Sen. Rudy Boschwitz spoke of his father, a Jewish judge in Germany, who came home on that January day in 1933 when Hitler took power, and told his family that they were leaving the country. After almost three years, moving through half a dozen countries, the Boschwitz family was finally admitted to the United States; many relatives who had not acted as quickly perished in the Holocaust.

After recounting this story, Sen. Boschwitz spoke at length and with great respect, of Herbert Pell, father of Sen. Claiborne Pell, who served on President Roosevelt's War Crimes Commission and was in effect fired from a high State Department position because he pressed, with too much enthusiasm, the cause of genocide victims.

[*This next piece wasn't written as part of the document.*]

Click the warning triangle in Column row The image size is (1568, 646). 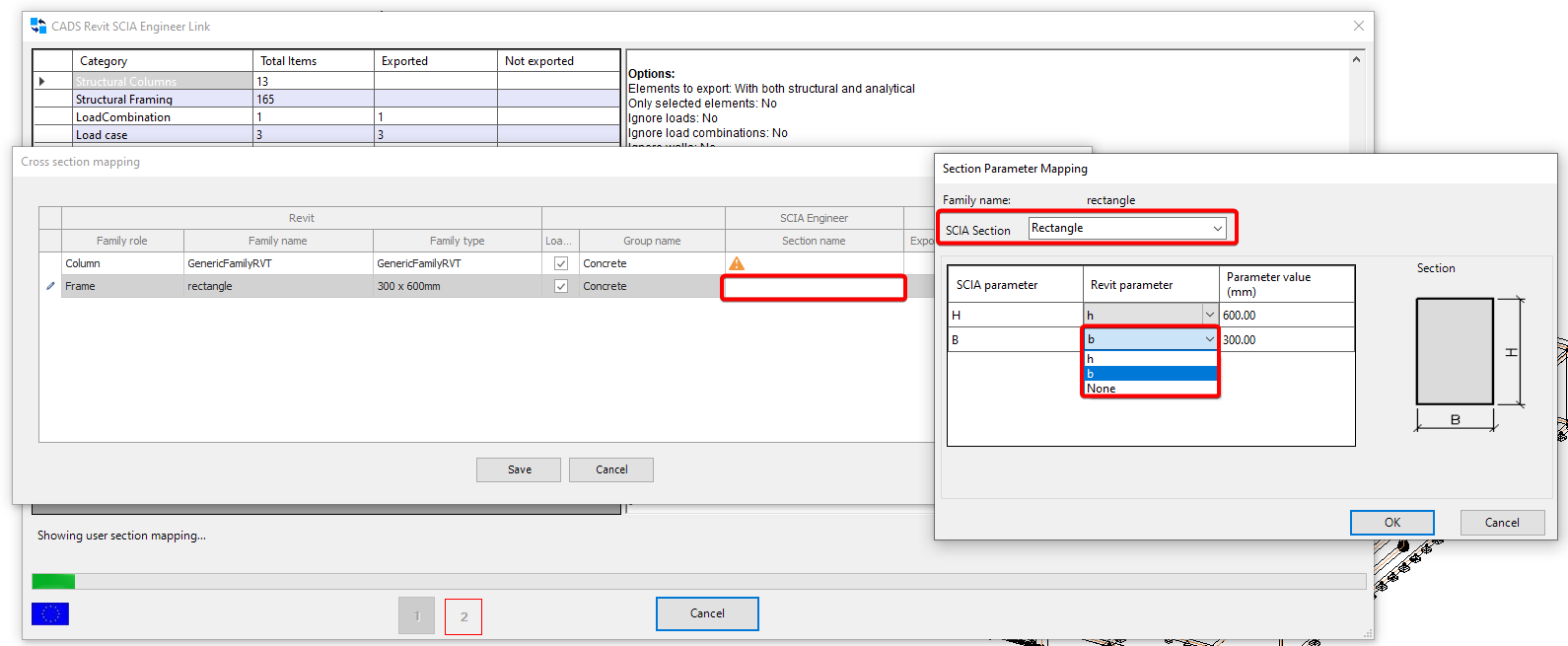pyautogui.click(x=737, y=263)
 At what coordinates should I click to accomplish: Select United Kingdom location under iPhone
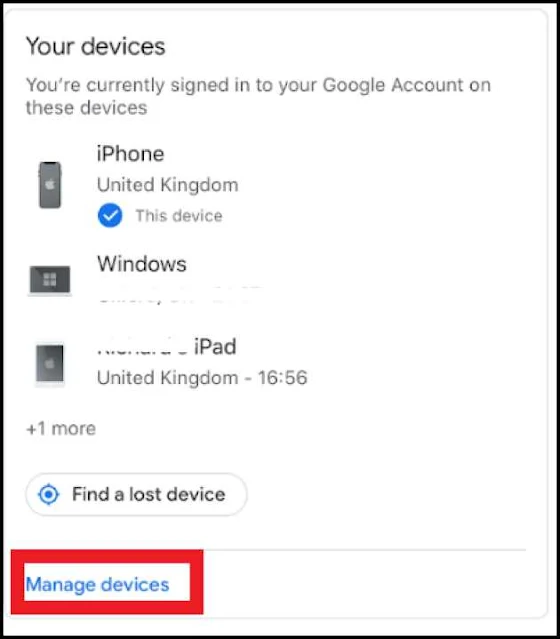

Sen. Pell then pointed out that another member of the Foreign Relations Committee had reason to be proud of his father: Sen. Christopher Dodd's father Thomas -- who also served as a senator from Connecticut -- had been a prosecutor at the Nuremberg war crimes trials which helped bring the staggering facts of Nazi-era genocide to the world's attention.

The treaty was written soon after World War II, and it is as relevant to Armenians, Cambodians and others as is it to Holocaust victims. Sent to the Senate for advice and consent in 1949, the pact has been controversial because of unjustified fears that it would somehow override the U.S. Constitution, subject citizens to criminal trial in international courts or give rise to charges against this country based on segregation laws or Vietnam war activities. Through 37 years, though, there were always senators urging debate and ratification and deploring the United States' failure to agree to the document. Sen. William Proxmire in particular distinguished himself in this effort. President Reagan's strong support, announced in 1984, and Sen. Richard Lugar's skilled negotiating were also crucial in persuading undecided senators.

Ratifying this treaty will not end genocide, which continues even today. But it does give formal recognition to this country's moral commitment. This generation has now completed the work of another, begun many decades ago. Supporters of the treaty through this long period can share a sense of accomplishment and pride.